Deux drones ont frappé jeudi 5 mars l’exclave azerbaïdjanaise de Nakhitchevan, provoquant des dégâts matériels et faisant quatre blessés, selon les autorités de Bakou. L’Azerbaïdjan accuse directement l’Iran d’être à l’origine de cette attaque et promet des représailles, tandis que Téhéran rejette ces accusations et pointe la responsabilité d’Israël.
D’après le ministère azerbaïdjanais des Affaires étrangères, un premier drone a touché le terminal de l’aéroport de la République autonome de Nakhitchevan, alors qu’un second s’est écrasé près d’une école dans le village de Chakarabad. L’attaque a endommagé l’aéroport et blessé des civils.
Le chef des urgences d’un hôpital de Nakhitchevan, Sahib Abouzarov, a indiqué que quatre personnes avaient été hospitalisées, souffrant principalement de traumatismes crâniens.
Bakou a immédiatement dénoncé une attaque « terroriste » lancée depuis le territoire iranien et a convoqué l’ambassadeur de la République islamique pour lui adresser une « vive protestation ». Les autorités azerbaïdjanaises affirment se réserver le droit de répondre par « des mesures appropriées ».

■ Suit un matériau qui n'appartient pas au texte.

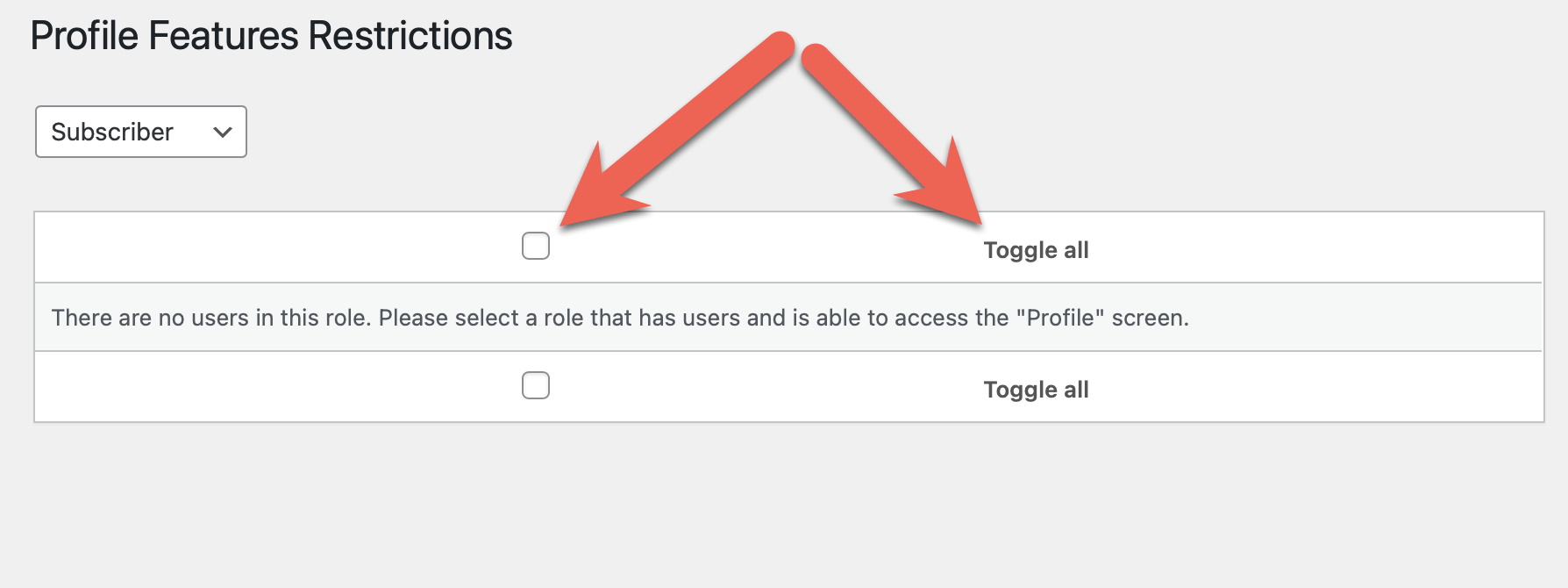Click the table footer row
Screen dimensions: 1568x588
(x=789, y=386)
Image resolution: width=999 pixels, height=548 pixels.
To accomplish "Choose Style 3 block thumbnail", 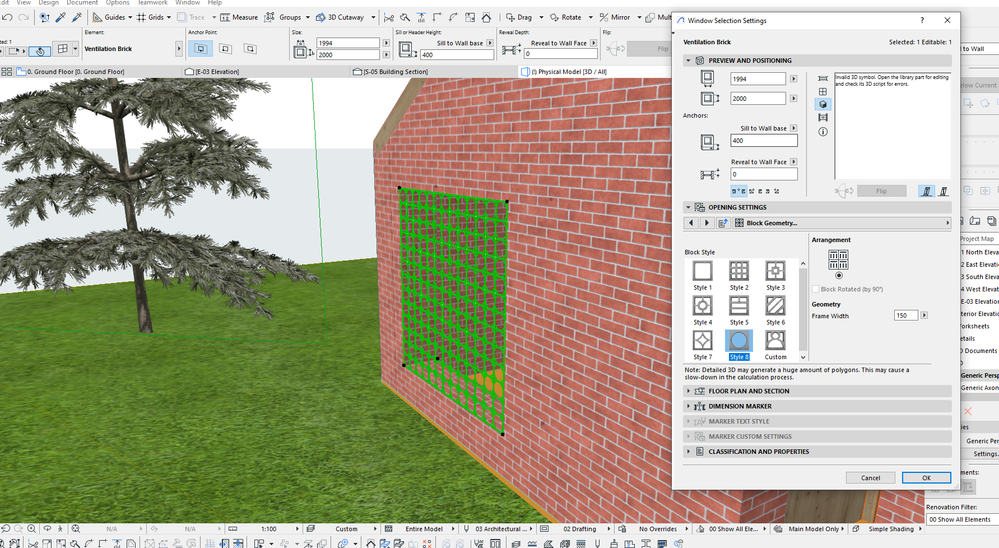I will [774, 271].
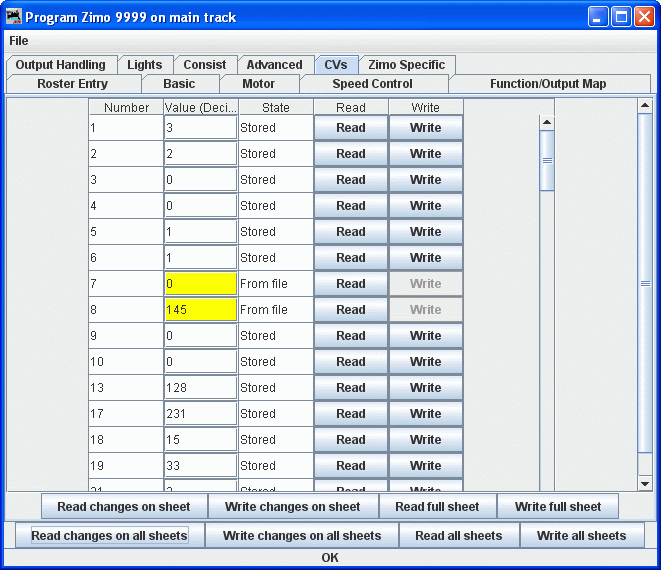Sort by the Number column header
Viewport: 661px width, 570px height.
pos(126,107)
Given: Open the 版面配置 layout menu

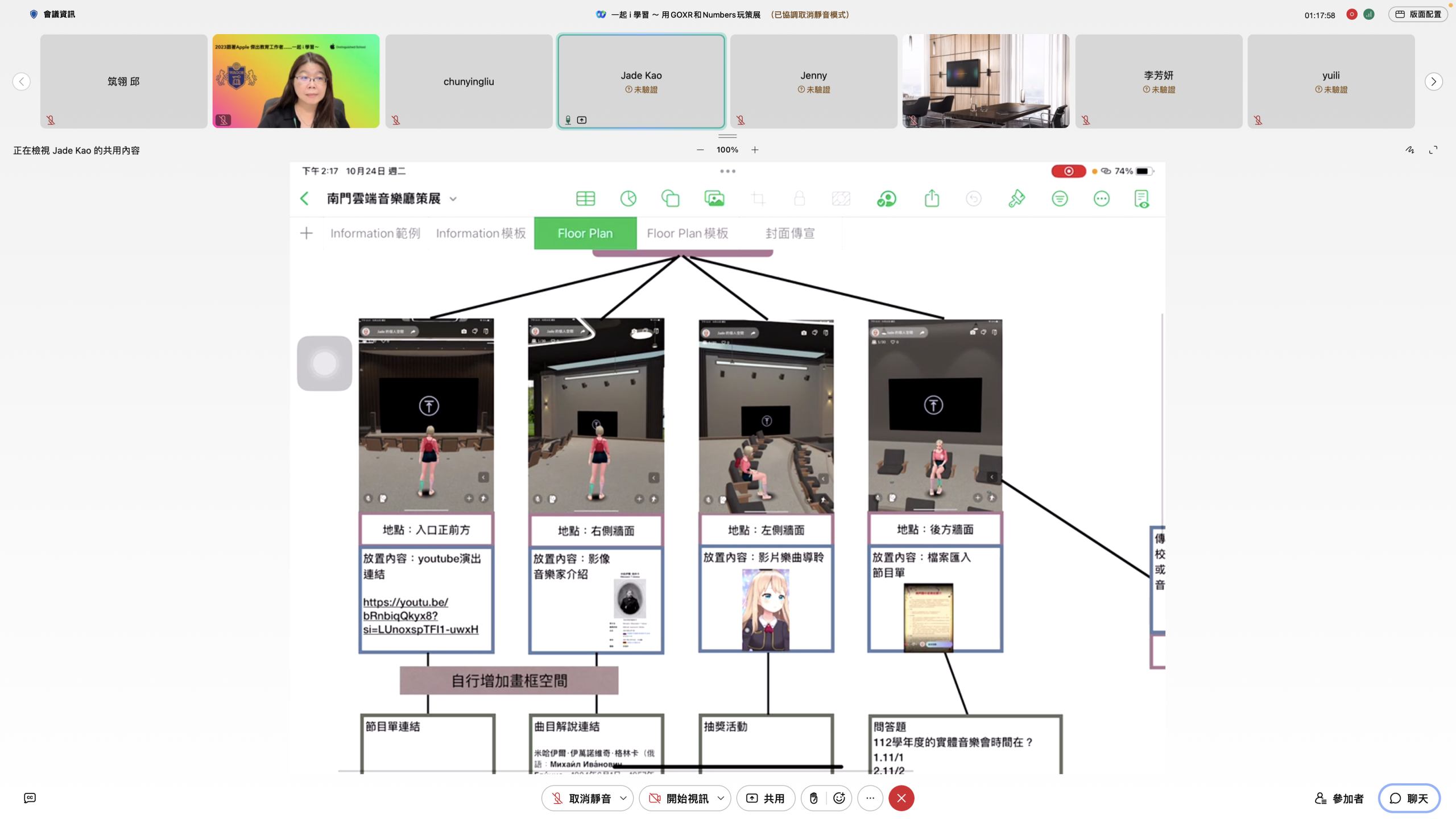Looking at the screenshot, I should (x=1418, y=14).
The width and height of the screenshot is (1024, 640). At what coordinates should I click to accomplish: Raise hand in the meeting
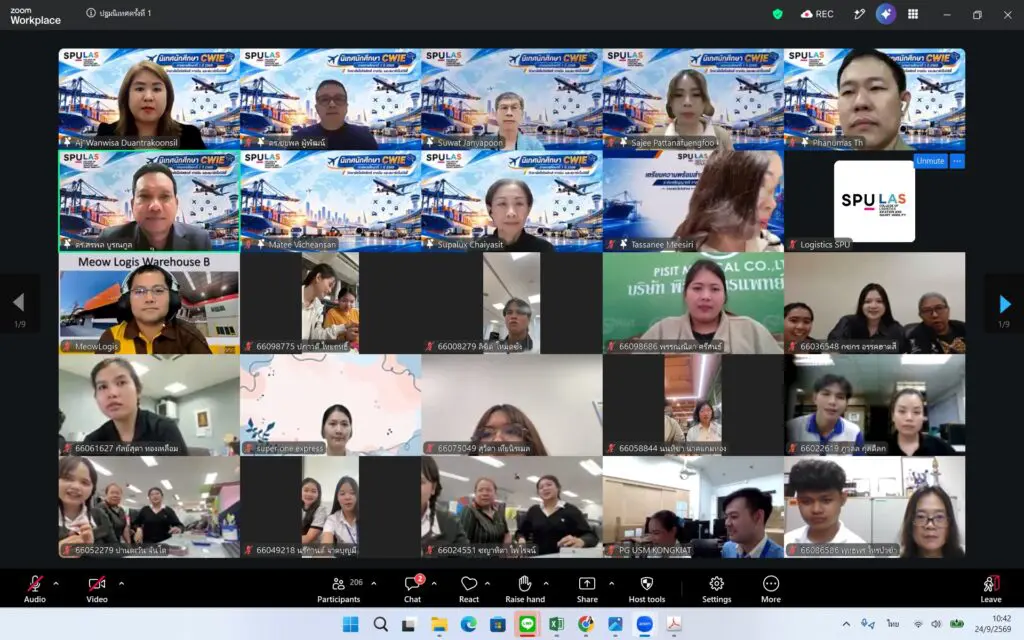pos(524,589)
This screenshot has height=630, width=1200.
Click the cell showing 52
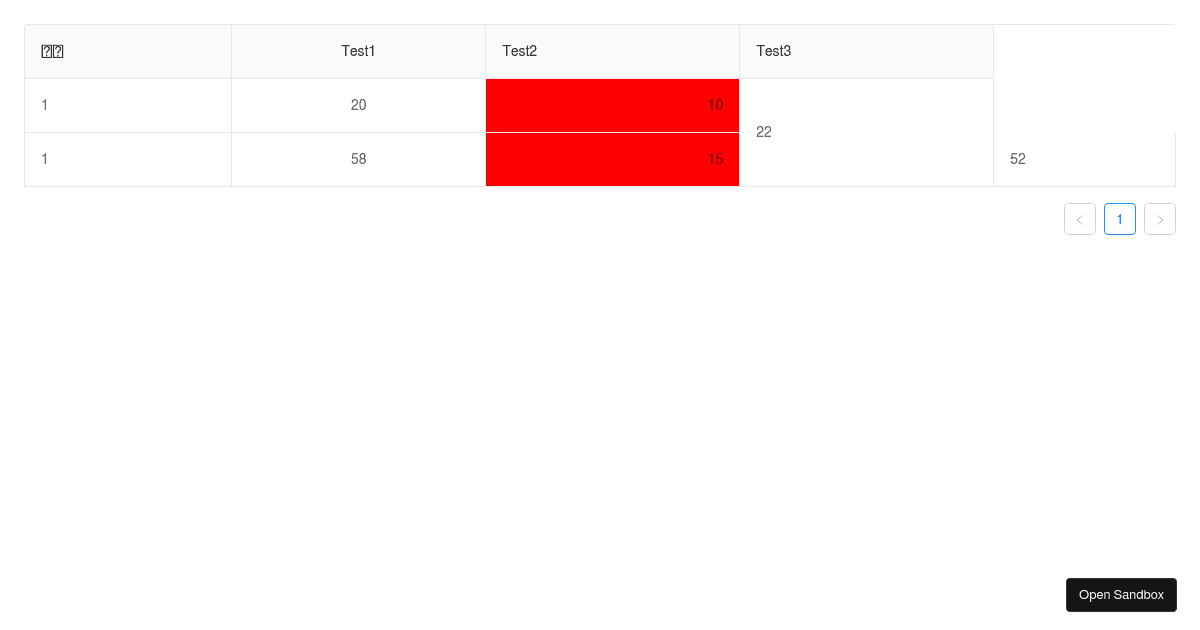1085,159
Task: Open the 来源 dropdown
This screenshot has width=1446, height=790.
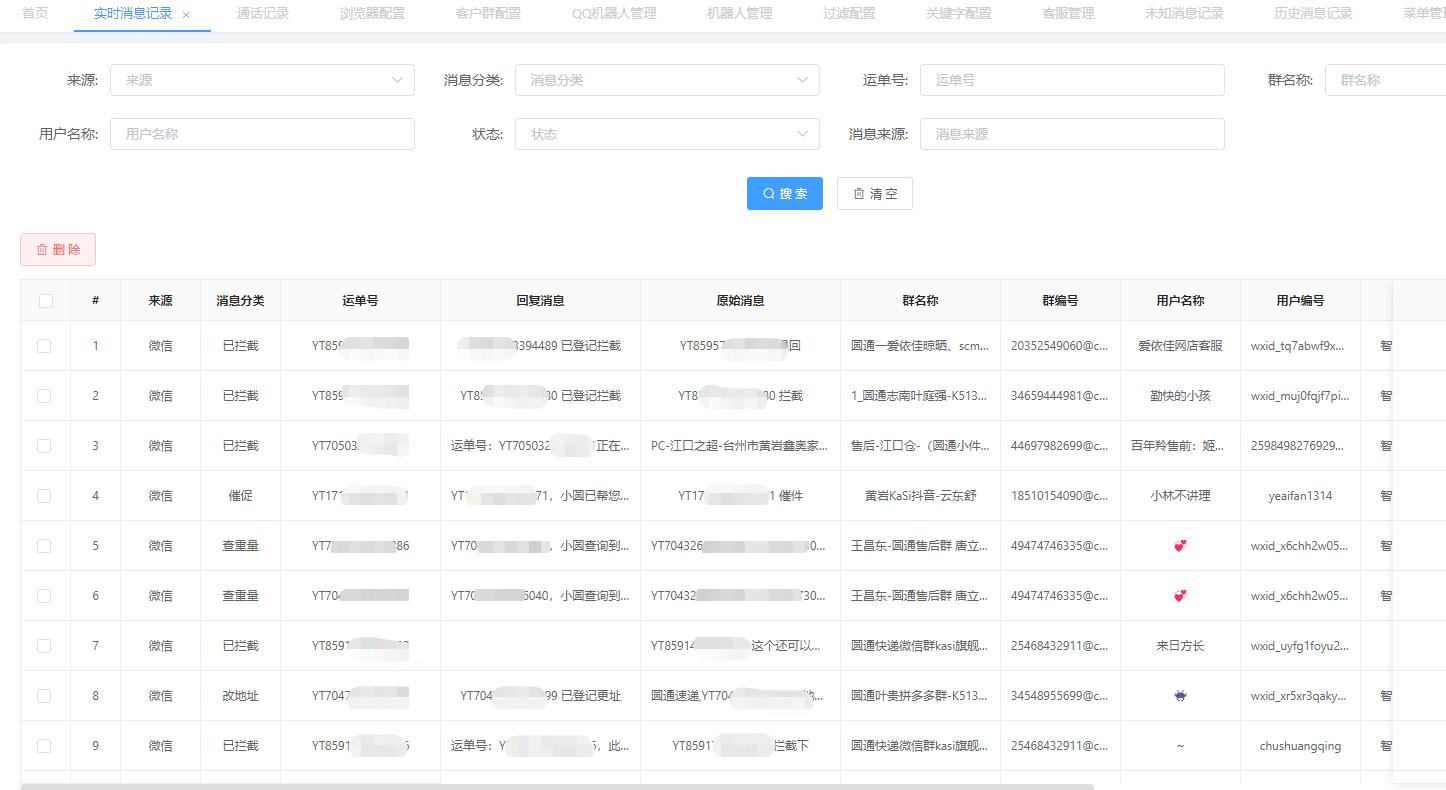Action: 262,80
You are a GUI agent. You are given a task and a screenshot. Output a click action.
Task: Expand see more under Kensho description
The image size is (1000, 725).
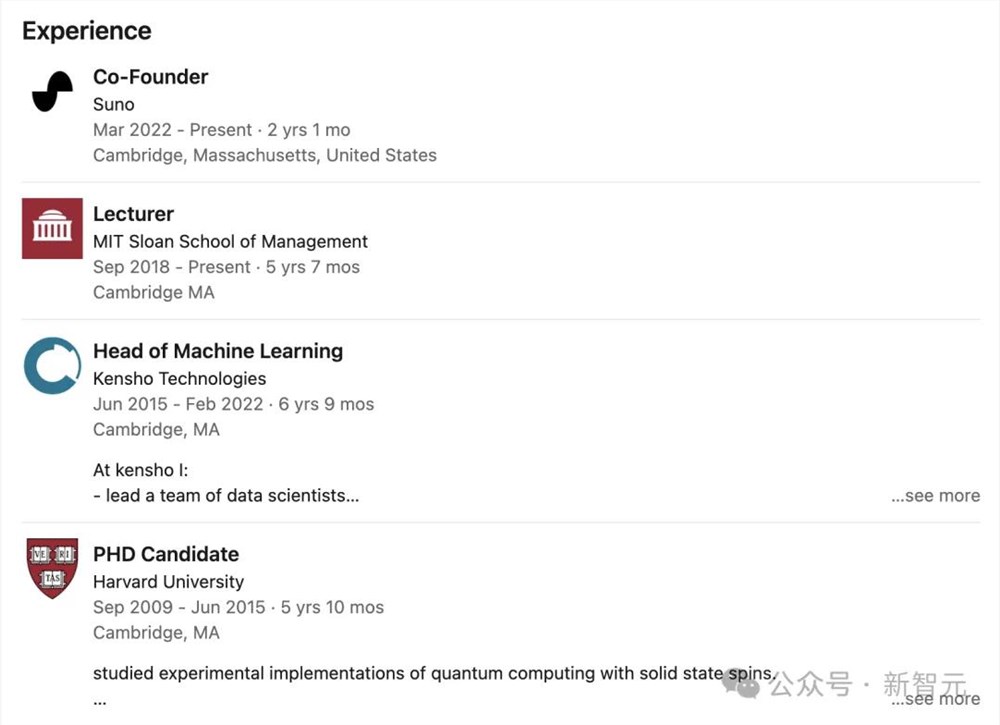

L’Iran dément et accuse Israël
Téhéran a rapidement nié toute implication dans l’attaque. L’armée iranienne affirme n’avoir « lancé aucun drone vers la République d’Azerbaïdjan » et met en cause Israël, allié stratégique de Bakou, actuellement engagé dans des frappes contre l’Iran aux côtés des États-Unis.
La région de Nakhitchevan, enclavée entre l’Arménie, l’Iran et la Turquie, constitue un territoire sensible sur le plan géopolitique. Séparée du reste de l’Azerbaïdjan par l’Arménie, cette exclave partage une frontière directe avec l’Iran.
Selon une vidéo diffusée par l’agence azerbaïdjanaise APA — non authentifiée de manière indépendante — un drone se serait écrasé près de l’entrée de l’aéroport, déclenchant une explosion.
Depuis plusieurs années, l’Iran exprime ses inquiétudes face à la coopération militaire étroite entre Israël et l’Azerbaïdjan. Téhéran soupçonne notamment l’État hébreu d’utiliser le territoire azerbaïdjanais pour mener des opérations contre lui.
Bakou avait toutefois assuré en juin dernier qu’il ne permettrait « jamais » que son territoire serve de base à des attaques contre l’Iran. Dans ce contexte de tensions régionales, certains analystes redoutent que l’oléoduc Bakou-Tbilissi-Ceyhan — qui traverse la Géorgie et la Turquie et transporte une part importante du pétrole destiné à Israël — puisse devenir une cible potentielle.
Selon Ilham Shaban, directeur du Centre de recherche pétrolière de Bakou, l’Azerbaïdjan a exporté en 2024 environ 2,37 millions de tonnes de pétrole vers Israël via cet oléoduc. Bien que majoritairement enterré, ce qui le rend difficile à neutraliser, ses installations de surface, comme les terminaux et stations de pompage, pourraient rester vulnérables à d’éventuelles frappes de drones.